(Given records)

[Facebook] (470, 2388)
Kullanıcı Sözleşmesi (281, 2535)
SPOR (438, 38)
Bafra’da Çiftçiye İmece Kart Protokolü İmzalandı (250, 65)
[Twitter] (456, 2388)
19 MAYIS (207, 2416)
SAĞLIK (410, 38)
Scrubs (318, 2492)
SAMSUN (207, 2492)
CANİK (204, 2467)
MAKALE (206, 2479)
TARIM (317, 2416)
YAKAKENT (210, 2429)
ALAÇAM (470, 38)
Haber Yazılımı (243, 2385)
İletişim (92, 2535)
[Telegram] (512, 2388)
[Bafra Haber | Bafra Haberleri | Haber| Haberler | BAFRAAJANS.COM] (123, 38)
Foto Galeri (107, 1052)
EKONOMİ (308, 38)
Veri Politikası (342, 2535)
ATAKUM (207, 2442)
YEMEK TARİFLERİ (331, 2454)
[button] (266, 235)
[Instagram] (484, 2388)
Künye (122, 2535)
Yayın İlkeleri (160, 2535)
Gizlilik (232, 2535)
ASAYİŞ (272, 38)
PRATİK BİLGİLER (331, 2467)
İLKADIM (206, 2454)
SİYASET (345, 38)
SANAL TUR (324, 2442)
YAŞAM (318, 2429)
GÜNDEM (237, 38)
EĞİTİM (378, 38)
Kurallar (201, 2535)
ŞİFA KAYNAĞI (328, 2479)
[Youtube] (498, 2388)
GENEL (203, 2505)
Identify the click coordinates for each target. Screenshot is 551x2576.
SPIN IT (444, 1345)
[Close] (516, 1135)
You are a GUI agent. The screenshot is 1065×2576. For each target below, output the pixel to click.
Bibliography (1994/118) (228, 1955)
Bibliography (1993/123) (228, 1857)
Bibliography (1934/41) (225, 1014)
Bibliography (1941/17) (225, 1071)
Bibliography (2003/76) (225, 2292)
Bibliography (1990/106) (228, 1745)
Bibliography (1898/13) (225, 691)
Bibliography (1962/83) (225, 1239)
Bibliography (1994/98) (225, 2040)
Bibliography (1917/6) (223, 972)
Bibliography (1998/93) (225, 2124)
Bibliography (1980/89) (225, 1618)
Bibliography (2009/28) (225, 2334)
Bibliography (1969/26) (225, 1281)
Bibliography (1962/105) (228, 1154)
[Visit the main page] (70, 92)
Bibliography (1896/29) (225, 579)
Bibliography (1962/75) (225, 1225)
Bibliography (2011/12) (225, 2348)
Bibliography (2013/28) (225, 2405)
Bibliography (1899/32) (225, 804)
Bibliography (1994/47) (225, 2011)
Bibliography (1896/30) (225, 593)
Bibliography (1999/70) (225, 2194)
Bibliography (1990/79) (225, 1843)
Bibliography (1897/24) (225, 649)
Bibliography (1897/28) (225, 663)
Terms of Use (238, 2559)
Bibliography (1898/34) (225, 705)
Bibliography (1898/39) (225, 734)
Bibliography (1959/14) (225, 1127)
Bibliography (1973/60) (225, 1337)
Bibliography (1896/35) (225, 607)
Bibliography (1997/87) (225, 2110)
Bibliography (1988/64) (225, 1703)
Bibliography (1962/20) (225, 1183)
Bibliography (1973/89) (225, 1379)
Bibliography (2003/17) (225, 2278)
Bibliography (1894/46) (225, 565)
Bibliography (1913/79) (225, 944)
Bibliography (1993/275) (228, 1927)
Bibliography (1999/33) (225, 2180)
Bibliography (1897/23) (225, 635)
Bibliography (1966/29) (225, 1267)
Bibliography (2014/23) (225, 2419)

(End Given records)

§ What to do
Repeat word for word the lines above that run from the line containing "[Twitter] (456, 2388)" through the line containing "SANAL TUR (324, 2442)", both ends included, and nothing else.

§ Answer for the task
[Twitter] (456, 2388)
19 MAYIS (207, 2416)
SAĞLIK (410, 38)
Scrubs (318, 2492)
SAMSUN (207, 2492)
CANİK (204, 2467)
MAKALE (206, 2479)
TARIM (317, 2416)
YAKAKENT (210, 2429)
ALAÇAM (470, 38)
Haber Yazılımı (243, 2385)
İletişim (92, 2535)
[Telegram] (512, 2388)
[Bafra Haber | Bafra Haberleri | Haber| Haberler | BAFRAAJANS.COM] (123, 38)
Foto Galeri (107, 1052)
EKONOMİ (308, 38)
Veri Politikası (342, 2535)
ATAKUM (207, 2442)
YEMEK TARİFLERİ (331, 2454)
[button] (266, 235)
[Instagram] (484, 2388)
Künye (122, 2535)
Yayın İlkeleri (160, 2535)
Gizlilik (232, 2535)
ASAYİŞ (272, 38)
PRATİK BİLGİLER (331, 2467)
İLKADIM (206, 2454)
SİYASET (345, 38)
SANAL TUR (324, 2442)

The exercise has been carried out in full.